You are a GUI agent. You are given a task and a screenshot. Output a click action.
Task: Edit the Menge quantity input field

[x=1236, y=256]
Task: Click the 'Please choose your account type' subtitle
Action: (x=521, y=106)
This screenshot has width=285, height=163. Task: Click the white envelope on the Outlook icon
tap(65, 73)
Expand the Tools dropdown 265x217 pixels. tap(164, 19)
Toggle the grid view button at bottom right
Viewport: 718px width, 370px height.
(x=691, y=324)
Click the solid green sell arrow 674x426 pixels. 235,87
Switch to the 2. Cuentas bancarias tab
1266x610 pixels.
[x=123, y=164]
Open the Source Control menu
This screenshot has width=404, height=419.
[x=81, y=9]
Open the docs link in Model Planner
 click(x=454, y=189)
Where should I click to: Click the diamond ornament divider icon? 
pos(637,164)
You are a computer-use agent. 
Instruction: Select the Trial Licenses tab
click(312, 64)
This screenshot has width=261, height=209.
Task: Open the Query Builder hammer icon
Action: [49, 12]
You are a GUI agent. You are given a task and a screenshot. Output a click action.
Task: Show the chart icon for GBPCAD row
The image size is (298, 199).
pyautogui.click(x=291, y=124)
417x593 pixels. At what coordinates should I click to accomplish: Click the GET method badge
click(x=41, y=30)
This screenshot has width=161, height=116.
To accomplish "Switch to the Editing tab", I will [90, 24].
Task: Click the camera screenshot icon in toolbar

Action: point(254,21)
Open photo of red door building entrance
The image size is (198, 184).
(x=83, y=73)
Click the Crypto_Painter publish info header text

───

Write out all of the records above again, line for line, without changing a single character.

You are a GUI agent. You are given a task and a screenshot. Output a click action.
Task: Edit the Menge quantity input field

[x=1236, y=256]
Task: Click the 'Please choose your account type' subtitle
Action: (x=521, y=106)
This screenshot has width=285, height=163. Task: Click the white envelope on the Outlook icon
tap(65, 73)
Expand the Tools dropdown 265x217 pixels. tap(164, 19)
Toggle the grid view button at bottom right
Viewport: 718px width, 370px height.
(x=691, y=324)
Click the solid green sell arrow 674x426 pixels. 235,87
Switch to the 2. Cuentas bancarias tab
1266x610 pixels.
[x=123, y=164]
Open the Source Control menu
This screenshot has width=404, height=419.
[x=81, y=9]
Open the docs link in Model Planner
 click(x=454, y=189)
Where should I click to: Click the diamond ornament divider icon? 
pos(637,164)
You are a computer-use agent. 
Instruction: Select the Trial Licenses tab
click(312, 64)
This screenshot has width=261, height=209.
Task: Open the Query Builder hammer icon
Action: [49, 12]
You are a GUI agent. You are given a task and a screenshot. Output a click action.
Task: Show the chart icon for GBPCAD row
The image size is (298, 199).
pyautogui.click(x=291, y=124)
417x593 pixels. At what coordinates should I click to accomplish: Click the GET method badge
click(x=41, y=30)
This screenshot has width=161, height=116.
To accomplish "Switch to the Editing tab", I will [90, 24].
Task: Click the camera screenshot icon in toolbar

Action: point(254,21)
Open photo of red door building entrance
The image size is (198, 184).
(x=83, y=73)
Click the Crypto_Painter publish info header text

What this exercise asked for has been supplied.